I had been looking forward to Gothla 2011 since the end of Gothla 2010, but due to the gross inconvenience of my father-in-law electing to celebrate his 60th birthday, I had only the smallest taste of what is usually a hedonistic and hilarious weekend.
Gothla kicked off on Friday afternoon with a series of three hour masterclasses run by Morgana from Spain, Sera Solstice, and the inimitable, indomitable Sashi of Ascend Tribal fame and that wings performance. Guess who I was learning with?
The class was called 'The Awakening: Captivating Stage Expression', but could just as easily been called 'How the fuck did she make me spend three hours interpreting emotion through dance for the edification of complete strangers and why aren't I curled up in a ball of horror at the memory of it?'
Sashi freely admits to her ability to get people to do 'fucked up things', and in my book, convincing twenty uptight English chicks to throw phantom energy balls to each other, writhe around on the floor, and perform said interpretative dance is far more noteworthy than sticking bits of metal through your shoulders!
The course was light on actual dance content (some warm up shimmies and a short combo over which we had to layer the expressions of emotion), but by the end of the three hours I felt like I'd learned so much my head was going to explode, and moreover, learnt it by thinking and exploring and analysing, rather than having it broken down into bitesize chunks and spoonfed to me.

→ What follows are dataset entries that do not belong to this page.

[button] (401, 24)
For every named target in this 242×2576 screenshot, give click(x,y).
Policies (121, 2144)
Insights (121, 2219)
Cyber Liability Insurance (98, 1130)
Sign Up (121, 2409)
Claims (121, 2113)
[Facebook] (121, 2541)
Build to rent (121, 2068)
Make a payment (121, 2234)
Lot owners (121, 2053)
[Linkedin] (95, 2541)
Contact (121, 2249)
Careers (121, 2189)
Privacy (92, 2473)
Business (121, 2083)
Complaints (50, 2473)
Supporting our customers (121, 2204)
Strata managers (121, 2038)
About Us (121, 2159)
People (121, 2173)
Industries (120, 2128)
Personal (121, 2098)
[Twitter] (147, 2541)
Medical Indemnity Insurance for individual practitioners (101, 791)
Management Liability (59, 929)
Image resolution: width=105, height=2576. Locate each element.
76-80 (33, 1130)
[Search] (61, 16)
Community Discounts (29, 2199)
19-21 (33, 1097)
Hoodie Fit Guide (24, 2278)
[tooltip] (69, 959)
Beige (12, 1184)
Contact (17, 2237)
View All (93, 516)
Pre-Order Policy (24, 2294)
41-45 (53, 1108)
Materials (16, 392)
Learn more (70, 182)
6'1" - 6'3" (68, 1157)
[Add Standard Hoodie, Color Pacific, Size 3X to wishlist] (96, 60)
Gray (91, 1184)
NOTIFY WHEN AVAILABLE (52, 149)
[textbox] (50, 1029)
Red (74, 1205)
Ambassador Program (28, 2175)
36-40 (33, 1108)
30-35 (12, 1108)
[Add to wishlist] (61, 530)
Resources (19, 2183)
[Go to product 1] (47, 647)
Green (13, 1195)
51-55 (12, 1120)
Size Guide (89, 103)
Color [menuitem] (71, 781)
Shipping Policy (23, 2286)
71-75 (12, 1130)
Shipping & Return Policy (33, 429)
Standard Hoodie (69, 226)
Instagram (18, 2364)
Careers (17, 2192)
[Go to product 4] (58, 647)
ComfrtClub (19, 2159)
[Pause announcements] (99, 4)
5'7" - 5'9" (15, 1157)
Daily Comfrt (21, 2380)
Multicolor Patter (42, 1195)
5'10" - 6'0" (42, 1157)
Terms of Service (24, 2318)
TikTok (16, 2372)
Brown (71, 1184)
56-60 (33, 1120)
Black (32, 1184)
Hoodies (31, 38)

During the workshop we had to say what we wanted from the class, and then paired up with people who we felt shared a similar goal in dancing. I ended up working with a very talented lady who said she felt attuned to what I'd said about being a bundle of nerves and not being able to enjoy the experience of performance.
You may imagine my surprise when I connected the various bits of info I picked up (her first name, the fact she was teaching that weekend), and realised she was the creative director of a very theatrical troupe whose style I loathe, and whom I've been extremely rude about in the past!
A few lessons learnt then; firstly that this scene is too small for you not to bump into those you've been merrily slagging off; secondly that not all goths have facial piercings and tattoos; thirdly that just because someone likes to dress like Lady Gaga and throw fake blood on stage does not mean they can't dance; and finally it's Gothla, and if there's room for a fat cabaret chick, there's room for everyone else too!